Before I can respond, an orange mist seeps out from the vents. A smile I recognize from my Wonderland memories appears in the vapors.
“Chessie?” I ask. The rest of the hamster-size creature materializes, looking just as I remember: the face of a kitten, the wings of a hummingbird, and the body of an orange and gray raccoon. He flits to the dashboard and perches there, cleaning the oil and grease splotches from his fluffy fur with his tongue, like a squirrel taking a spit bath.
I shake my head. “Wait … so it was you? You crawled inside and fixed the motor?” He sneezes, then winks one of his wide green eyes at me.
“Chessie’s gift is delineation,” Morpheus says matter-of-factly, still looking through his window. “He can manipulate a situation by making a diagram in his mind and then mapping out the best way to solve it. He sees things the rest of us can’t, and then he fixes them.”

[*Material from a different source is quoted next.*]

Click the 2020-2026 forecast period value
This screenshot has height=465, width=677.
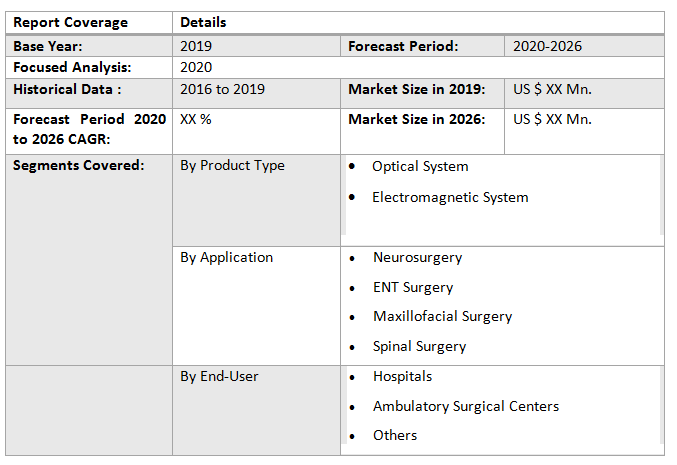coord(547,46)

With a swish of his tail, Chessie scurries back into place on the rearview mirror. His top half vanishes, and he’s a counterfeit car ornament once more.
I wipe smeared tears from my cheeks. “Do you have any more surprise stowaways up your sleeve?” I ask Morpheus.
Pushing dents out of his hat, he scowls. “I’m starting to fear I didn’t bring enough. If there’s one thing netherlings are good at, it’s cleaning messes.”
“Yeah, well, they’re pretty good at making them, too,” I say.
“Agreed. Some are good at making very big messes.” He looks pointedly at me and buckles his seat belt. “Roadkill comes to mind. Use a little caution this time. We’ll be no help to your mum or to Wonderland if we’re dead.”
Although I’m shaken, I manage to get us to my house. When we pull into my driveway, I’m relieved to see that everything looks normal and peaceful, at least from the outside.
Once more, I try to tell Morpheus thank you for his bravery at the tracks, but he dismisses me like he did all the way here: “I stayed for the car.”